::: Records to use :::
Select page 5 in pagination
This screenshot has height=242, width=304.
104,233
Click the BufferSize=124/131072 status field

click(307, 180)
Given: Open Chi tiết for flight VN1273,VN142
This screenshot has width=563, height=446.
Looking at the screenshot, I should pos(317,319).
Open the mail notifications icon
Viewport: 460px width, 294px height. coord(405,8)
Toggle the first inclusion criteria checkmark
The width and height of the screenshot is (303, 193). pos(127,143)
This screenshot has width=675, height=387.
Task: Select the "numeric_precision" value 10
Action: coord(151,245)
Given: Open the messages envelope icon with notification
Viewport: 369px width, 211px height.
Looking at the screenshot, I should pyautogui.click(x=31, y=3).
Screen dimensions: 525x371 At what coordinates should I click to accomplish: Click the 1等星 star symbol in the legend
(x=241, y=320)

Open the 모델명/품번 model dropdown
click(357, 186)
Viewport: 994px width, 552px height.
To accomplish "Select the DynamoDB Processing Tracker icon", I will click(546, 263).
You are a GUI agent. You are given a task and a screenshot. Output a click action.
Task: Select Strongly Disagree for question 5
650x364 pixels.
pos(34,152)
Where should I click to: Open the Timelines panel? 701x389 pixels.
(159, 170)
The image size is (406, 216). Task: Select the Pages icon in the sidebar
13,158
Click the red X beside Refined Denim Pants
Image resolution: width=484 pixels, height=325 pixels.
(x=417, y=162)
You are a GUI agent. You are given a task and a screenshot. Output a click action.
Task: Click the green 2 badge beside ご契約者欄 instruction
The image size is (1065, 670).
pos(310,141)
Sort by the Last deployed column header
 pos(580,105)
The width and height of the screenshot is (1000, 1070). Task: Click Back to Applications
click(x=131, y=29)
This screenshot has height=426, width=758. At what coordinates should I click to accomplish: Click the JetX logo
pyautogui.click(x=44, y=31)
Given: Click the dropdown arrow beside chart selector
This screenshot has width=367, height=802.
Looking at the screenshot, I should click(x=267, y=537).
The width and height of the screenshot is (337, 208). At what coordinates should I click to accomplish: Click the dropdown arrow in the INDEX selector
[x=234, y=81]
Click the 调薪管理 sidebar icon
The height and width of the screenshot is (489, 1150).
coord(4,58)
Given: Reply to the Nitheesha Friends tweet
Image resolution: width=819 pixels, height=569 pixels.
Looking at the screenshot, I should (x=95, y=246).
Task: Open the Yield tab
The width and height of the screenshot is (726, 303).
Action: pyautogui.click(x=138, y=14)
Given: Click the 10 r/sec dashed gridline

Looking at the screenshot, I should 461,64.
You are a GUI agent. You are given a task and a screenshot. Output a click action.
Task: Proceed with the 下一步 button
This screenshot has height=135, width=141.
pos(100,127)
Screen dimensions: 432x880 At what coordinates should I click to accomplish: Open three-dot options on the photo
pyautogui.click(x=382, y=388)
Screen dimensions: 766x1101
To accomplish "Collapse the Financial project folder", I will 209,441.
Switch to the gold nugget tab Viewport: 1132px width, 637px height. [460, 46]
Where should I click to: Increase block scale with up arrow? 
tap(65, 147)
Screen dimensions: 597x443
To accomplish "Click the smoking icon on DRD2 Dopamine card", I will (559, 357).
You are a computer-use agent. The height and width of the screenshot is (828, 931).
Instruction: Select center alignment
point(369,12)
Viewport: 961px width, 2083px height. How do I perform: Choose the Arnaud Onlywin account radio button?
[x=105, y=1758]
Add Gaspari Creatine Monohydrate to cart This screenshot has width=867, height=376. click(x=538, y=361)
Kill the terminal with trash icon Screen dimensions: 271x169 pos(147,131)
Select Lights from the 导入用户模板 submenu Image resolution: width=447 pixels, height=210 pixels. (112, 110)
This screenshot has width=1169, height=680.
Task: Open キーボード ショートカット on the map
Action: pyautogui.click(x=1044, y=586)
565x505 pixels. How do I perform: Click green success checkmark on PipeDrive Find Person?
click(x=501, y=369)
:::
▶ Exercise:
Please give the rows between the line holding "Given: Open the" and the line holding "Looking at the screenshot, I should click(x=267, y=537).", inclusive, as a Markdown table with the columns No. and Text. Number each line in No., put the line itself in Text, and leave out any blank lines.

▶ Exercise solution:
| No. | Text |
|---|---|
| 1 | Given: Open the messages envelope icon with notification |
| 2 | Viewport: 369px width, 211px height. |
| 3 | Looking at the screenshot, I should pyautogui.click(x=31, y=3). |
| 4 | Screen dimensions: 525x371 At what coordinates should I click to accomplish: Click the 1等星 star symbol in the legend |
| 5 | (x=241, y=320) |
| 6 | Open the 모델명/품번 model dropdown |
| 7 | click(357, 186) |
| 8 | Viewport: 994px width, 552px height. |
| 9 | To accomplish "Select the DynamoDB Processing Tracker icon", I will click(546, 263). |
| 10 | You are a GUI agent. You are given a task and a screenshot. Output a click action. |
| 11 | Task: Select Strongly Disagree for question 5 |
| 12 | 650x364 pixels. |
| 13 | pos(34,152) |
| 14 | Where should I click to: Open the Timelines panel? 701x389 pixels. |
| 15 | (159, 170) |
| 16 | The image size is (406, 216). Task: Select the Pages icon in the sidebar |
| 17 | 13,158 |
| 18 | Click the red X beside Refined Denim Pants |
| 19 | Image resolution: width=484 pixels, height=325 pixels. |
| 20 | (x=417, y=162) |
| 21 | You are a GUI agent. You are given a task and a screenshot. Output a click action. |
| 22 | Task: Click the green 2 badge beside ご契約者欄 instruction |
| 23 | The image size is (1065, 670). |
| 24 | pos(310,141) |
| 25 | Sort by the Last deployed column header |
| 26 |  pos(580,105) |
| 27 | The width and height of the screenshot is (1000, 1070). Task: Click Back to Applications |
| 28 | click(x=131, y=29) |
| 29 | This screenshot has height=426, width=758. At what coordinates should I click to accomplish: Click the JetX logo |
| 30 | pyautogui.click(x=44, y=31) |
| 31 | Given: Click the dropdown arrow beside chart selector |
| 32 | This screenshot has width=367, height=802. |
| 33 | Looking at the screenshot, I should click(x=267, y=537). |